WHAT YOU NEED TO DO: For the records below, print the lines from the line with "The height and width of the screenshot is (437, 656)." through the line with "Given: Switch to slide sorter view button" exactly as written; include both end lines and exclude the rest.
________
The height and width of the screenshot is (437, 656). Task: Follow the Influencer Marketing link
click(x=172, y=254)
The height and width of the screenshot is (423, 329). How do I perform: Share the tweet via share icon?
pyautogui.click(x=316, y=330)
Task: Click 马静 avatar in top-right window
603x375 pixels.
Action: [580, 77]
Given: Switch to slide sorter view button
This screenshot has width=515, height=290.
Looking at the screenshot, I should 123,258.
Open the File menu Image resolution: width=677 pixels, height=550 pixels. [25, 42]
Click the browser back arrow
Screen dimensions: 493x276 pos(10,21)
________
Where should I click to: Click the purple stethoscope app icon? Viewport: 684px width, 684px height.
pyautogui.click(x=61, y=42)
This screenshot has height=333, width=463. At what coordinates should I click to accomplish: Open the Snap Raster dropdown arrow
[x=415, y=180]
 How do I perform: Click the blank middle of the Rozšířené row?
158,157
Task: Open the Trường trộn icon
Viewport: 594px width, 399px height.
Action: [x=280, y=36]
________
RESPONSE TO THIS EXERCISE:
The height and width of the screenshot is (437, 656). Task: Follow the Influencer Marketing link
click(x=172, y=254)
The height and width of the screenshot is (423, 329). How do I perform: Share the tweet via share icon?
pyautogui.click(x=316, y=330)
Task: Click 马静 avatar in top-right window
603x375 pixels.
Action: [580, 77]
Given: Switch to slide sorter view button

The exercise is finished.